Il s'agit  d'un système sophistiqué de différenciation du prix du lait en fonction des volumes et des marchés. La gestion est  confiée à l'interprofession qui réunit de manière paritaire les représentants du collège des producteurs (10 sièges) et ceux du collège des transformateurs et des distributeurs. Le collège des producteurs représente 2 500 « sociétés de laiteries » (groupements de producteurs locaux), réunis en 9 organisations de producteurs (OP),  mais les producteurs d'une laiterie ont aussi la possibilité de s'organiser en groupement, qui s'appelle alors des organisations de producteurs-utilisateurs ( 29 OPU).
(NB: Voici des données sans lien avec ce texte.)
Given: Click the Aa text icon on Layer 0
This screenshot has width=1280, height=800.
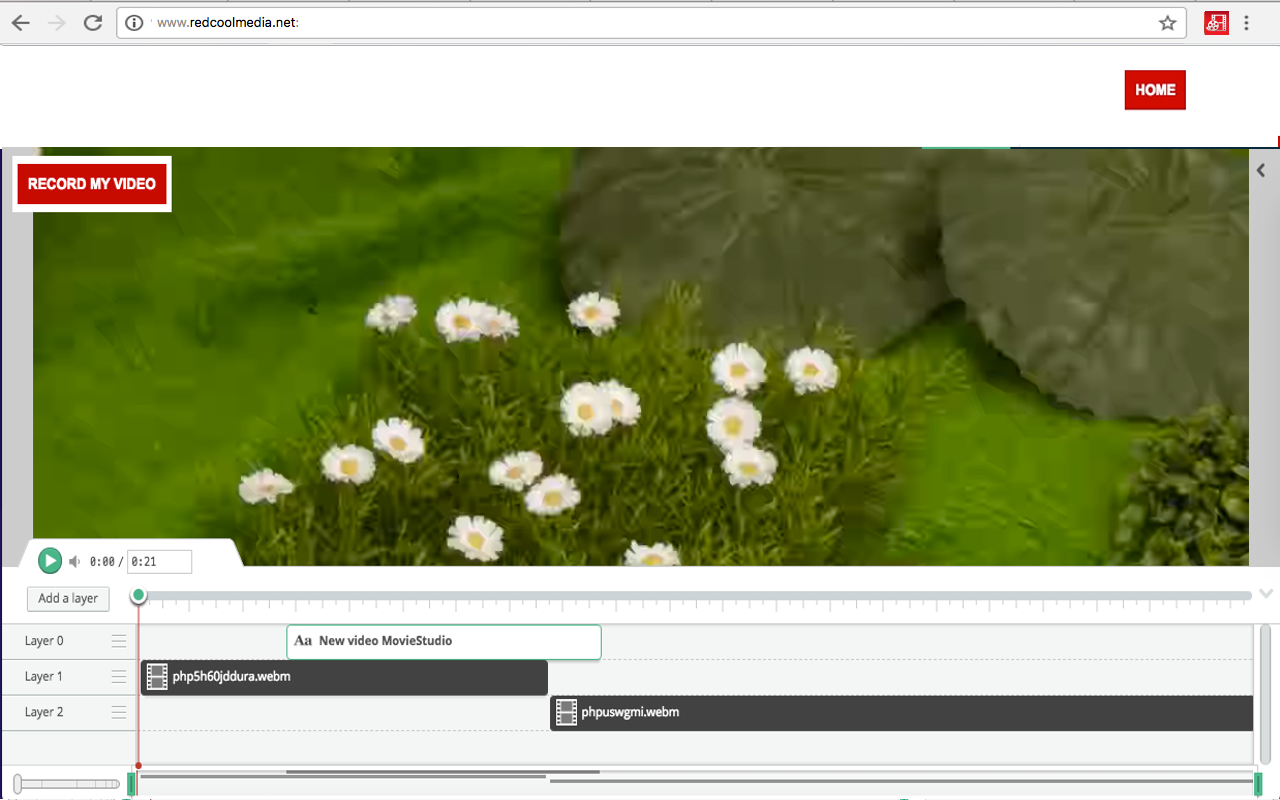Looking at the screenshot, I should tap(303, 641).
La Fédération des producteurs suisse de lait (PSL) souhaitait au départ une organisation de producteurs unique (sur le modèle canadien) et n'envisage pas la possibilité d'une régulation interprofessionnelle efficace sans une réduction importante du nombre d'organisation de producteurs (notamment des OPU). De fait, la multiplicité des OP et des OPU nuit à la cohésion du collège des producteurs face aux transformateurs–distributeurs. L'expérience montre en effet que, bien que disposant d'outils sophistiqués et d'une réglementation qui lui confère des pouvoirs importants, l'interprofession laitière suisse rencontre de grandes difficultés à gérer la sortie de quotas et à rétablir des prix homogènes et proche du prix indicatif à la production sans une intervention régulatrice ou un arbitrage des pouvoirs publics, en tout cas dans le secteur des « laits d'industrie »  qui ne bénéficie pas de dispositifs d'appellation spécifique.

Pourtant, la Suisse est un petit pays (3,5 millions de tonnes de production laitière, contre 5 millions de tonnes pour la seule région Bretagne), plutôt réputé pour sa discipline civique, avec une transformation laitière infiniment moins concentrée que dans l'Union européenne. Sans faire de transposition trop hâtive, cela permet de s'interroger sur la capacité en France et dans l'UE* des organisations interprofessionnelles à se substituer aux pouvoirs publics pour promouvoir une  organisation des marchés qui préserve les intérêts des producteurs, et, au-delà ceux des régions et des consommateurs.

 

Jean-Chistophe KROLL,  AgroSup Dijon

Résumé d'une communication écrite pour la séance  du 12 décembre 2012 à l'Académie d'Agriculture de France.

 

(1)   Lorsque le prix de marché tombe en dessous d'un niveau de référence, le payement contra-cyclique couvre 45% de l'écart entre le prix de marché et le prix de référence.

(2)   L'autre segment de marché concerne le circuit des fromageries traditionnelles, qui élabore des produits de haute valeur ajoutée  (pas d'ensilage) dans un réseau diversifié de petites entreprises (1000 fromageries, 20 affineurs).